Two moose sightings in one week

Lori has all the luck!  Not only did she and her husband, Bill, spot wolf pups along one of our Upper Peninsula roads last summer, last weekend they drove by a moose. 

And not only one drive-by sighting, mind you.  They spotted their first moose on Thursday night after the spring school program.  Lori is principal at our tiny two-room elementary school and our seven students performed wonderfully as they shared songs and skits about “Core Democratic Values”.  It was a great program!

To top it off, Lori and Bill saw the moose on their way home to L’Anse.

“But we didn’t have our camera,” she sighed to me on Friday at the school.

That figures, right?  How often are we driving down roads and there stands the moose we’ve been waiting for over twenty years, and where is the camera?  At home on some shelf.

We lamented together.  How sad.  How awful. 

Moose are icons here in Michigan’s Upper Peninsula.  Some of our biggest natural attractions.  Even though they existed here back in the late 1800′s, by the early twentieth century they had mostly disappeared.  In the 1930′s, an attempt was made to introduce the magnificent creatures to the UP (captured on Isle Royale and transported to the mainland) but the project failed.
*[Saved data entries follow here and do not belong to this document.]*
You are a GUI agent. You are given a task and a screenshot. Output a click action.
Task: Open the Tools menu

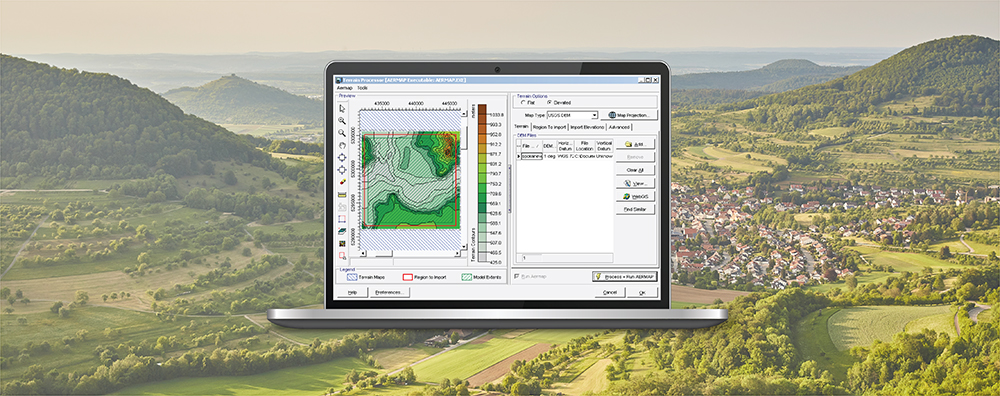362,88
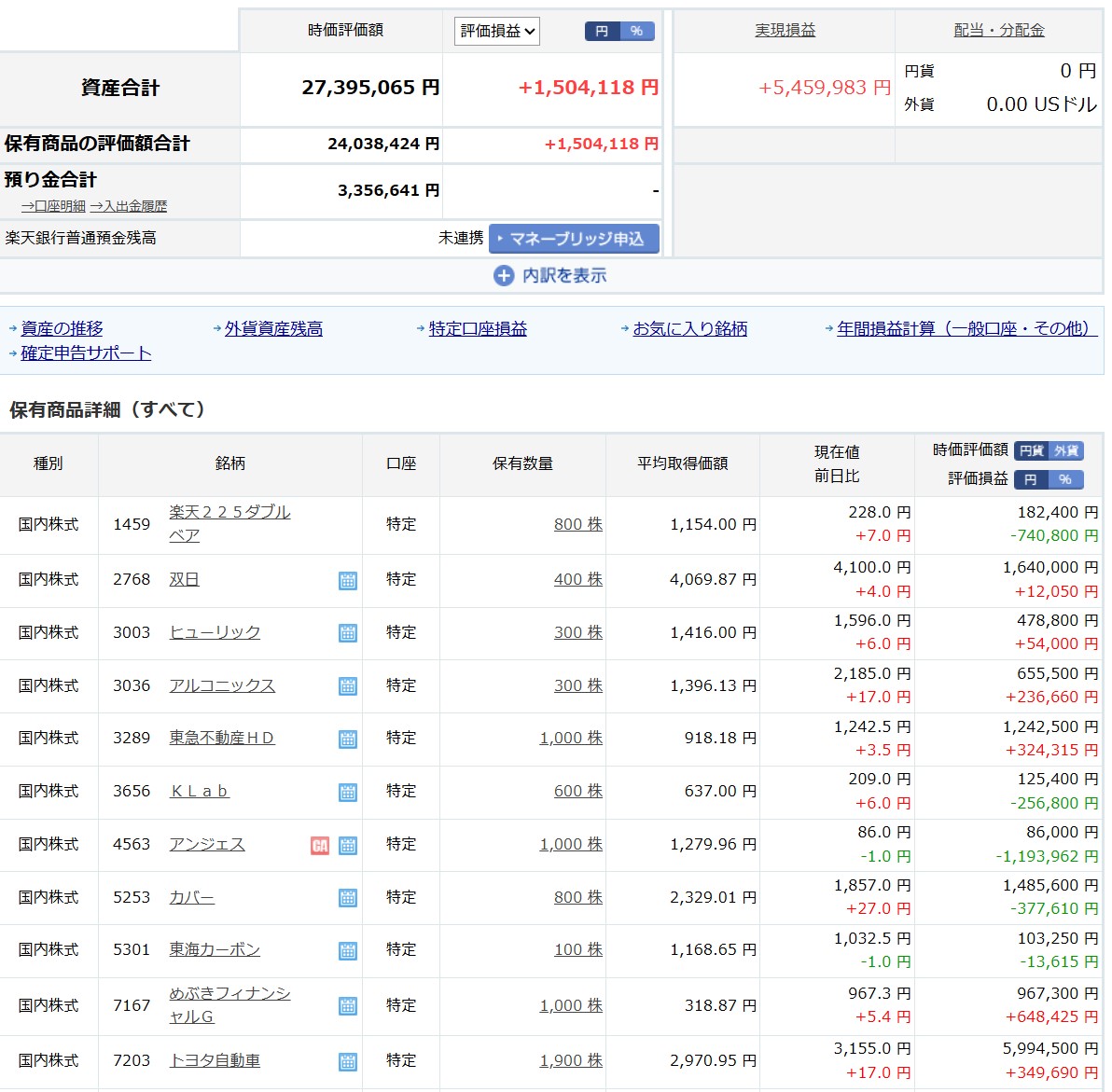Viewport: 1112px width, 1092px height.
Task: Open the calendar icon for カバー
Action: [x=348, y=898]
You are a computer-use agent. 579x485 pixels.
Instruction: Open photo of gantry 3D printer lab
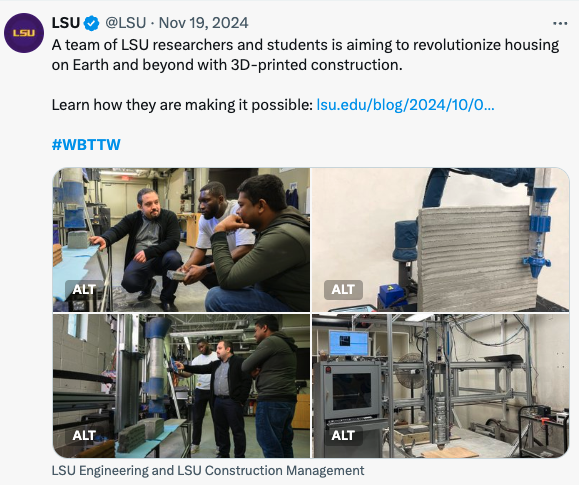[x=441, y=386]
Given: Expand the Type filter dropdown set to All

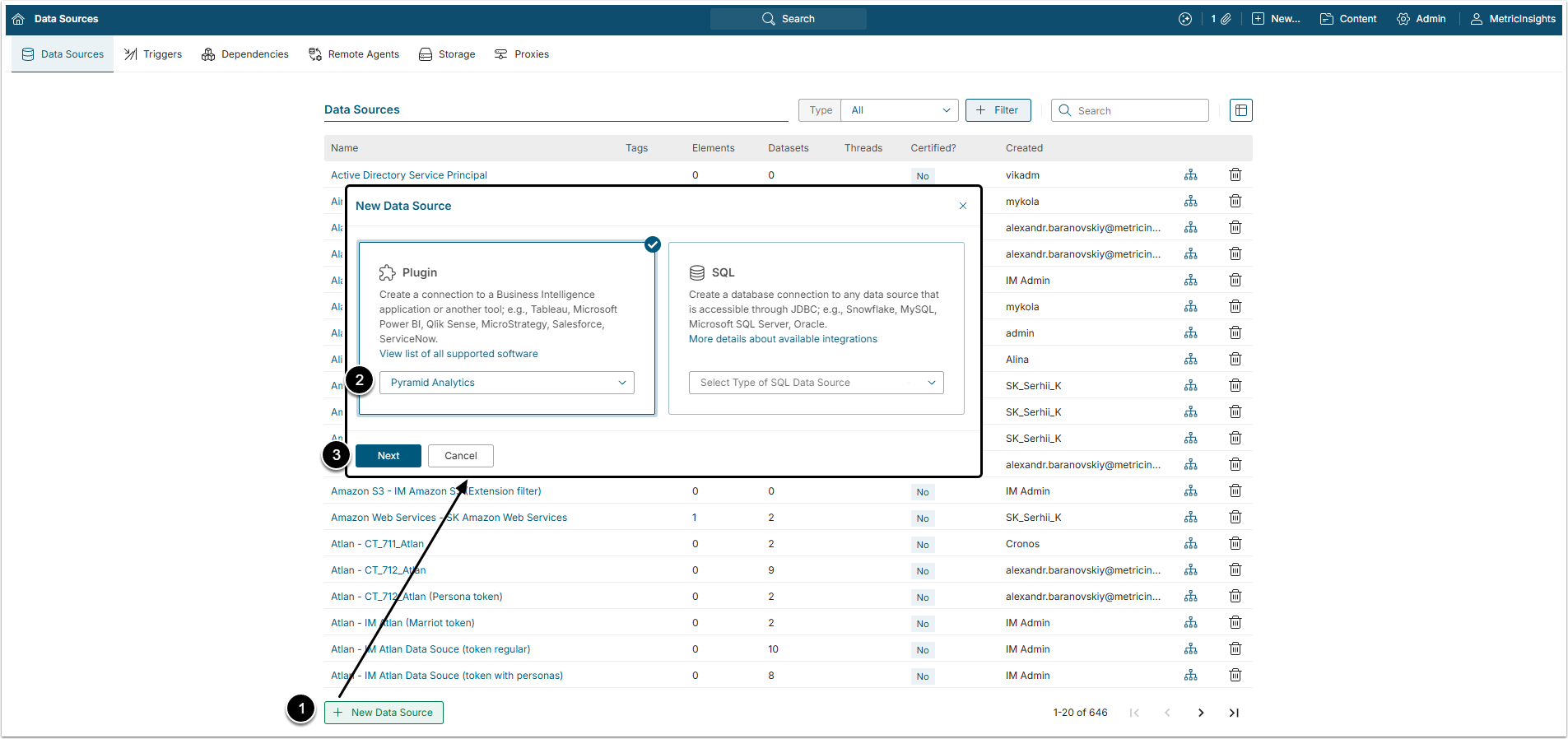Looking at the screenshot, I should [x=899, y=110].
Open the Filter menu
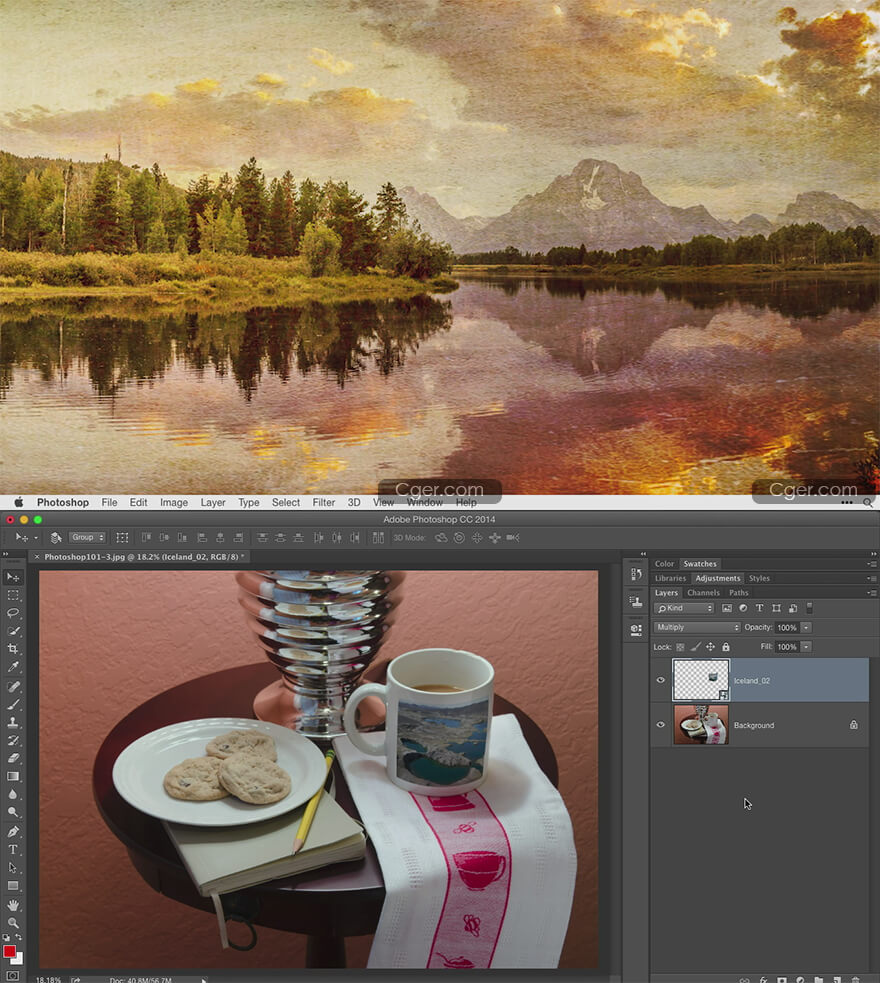Viewport: 880px width, 983px height. pos(323,502)
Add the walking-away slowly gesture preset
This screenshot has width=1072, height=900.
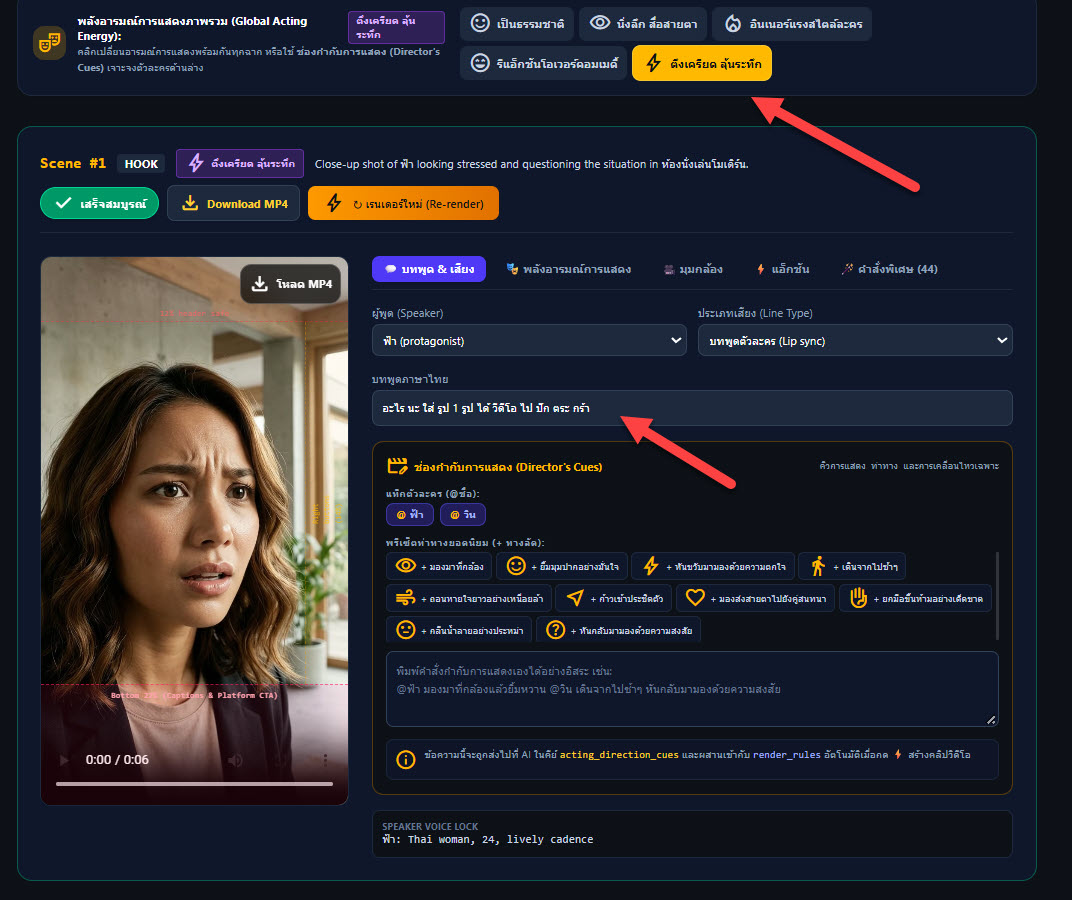tap(852, 566)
In the late 1980′s Michigan’s Department of Natural Resources staged another attempt.  Fifty nine moose from Algonquin Provincial Park in Ontario, Canada, were airlifted into Marquette County.  (My husband covered the historical event for the local newspaper and remembers how one moose was released from his air-lift harness and ran toward the crowd watching its release.  Luckily, no one was hurt and the moose eventually discovered a more expedient path to the woods.)

The goal of the program was 1,000 free-ranging moose by the year 2000.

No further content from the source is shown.